Even before the partition plan was endorsed by the UN, the Arabs openly threatened war. During a meeting with Jewish Agency representatives David Horowitz and Abba Eban in September 1947, Arab League Secretary Azzam Pasha declared:


The Arab world is not in a compromising mood. It's likely, Mr. Horowitz, that your plan is rational and logical, but the fate of nations is not decided by rational logic. Nations never concede; they fight. You won't get anything by peaceful means or compromise. You can, perhaps, get something, but only by the force of your arms. We shall try to defeat you. I am not sure we'll succeed, but we'll try. We were able to drive out the Crusaders, but on the other hand we lost Spain and Persia. It may be that we shall lose Palestine. But it's too late to talk of peaceful solutions."


These few lines illustrate how little today's political discourse reflects the historical reality: Azzam Pasha categorically ruled out any peaceful resolution, openly threatened a war of aggression, and - unrestrained by concerns about "political correctness" - didn't hesitate to frame the conflict in terms of the centuries-old quest for Arab domination.

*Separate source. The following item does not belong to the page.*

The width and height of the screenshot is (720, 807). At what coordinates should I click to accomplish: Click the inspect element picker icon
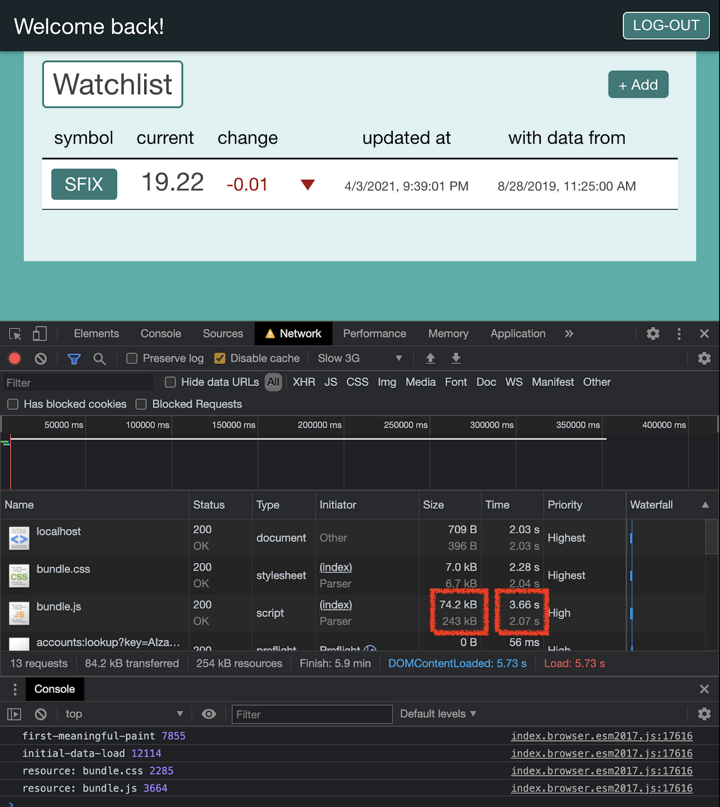point(15,334)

The threats of the Arab League Secretary were not empty words. During the week after the UN had endorsed the partition plan, Arabs killed more than 60 Jews in Palestine, and by May 15, 1948, more than 1200 Jews had been killed, most of them civilians. Jews who lived in Arab countries were also targeted, and a New York Times report in May 1948 described their dire situation. The article also noted that the World Jewish Congress had warned the UN already in January 1948 that "the very survival of the Jewish communities in certain Arab and Moslem countries is in serious danger unless preventative action is taken without delay."


But just three years after Auschwitz had been liberated, these warnings were ignored by the UN and the international community. The Jews were left to fend for themselves - after all, the UN had endorsed their right to set up a state of their own on a tiny piece of land.


Today's political debates about the Israeli-Palestinian conflict reflect hardly any trace of these events. More than 6000 Jews killed by Arabs in the violence unleashed in the wake of the partition resolution and the subsequent war, some 15,000 wounded and more than 800,000 Jewish refugees from Mideast countries are simply ignored in a political climate that indulges those who relentlessly seek to demonize Israel as evil aggressor, while the Palestinians are cast in the role of the hapless victims.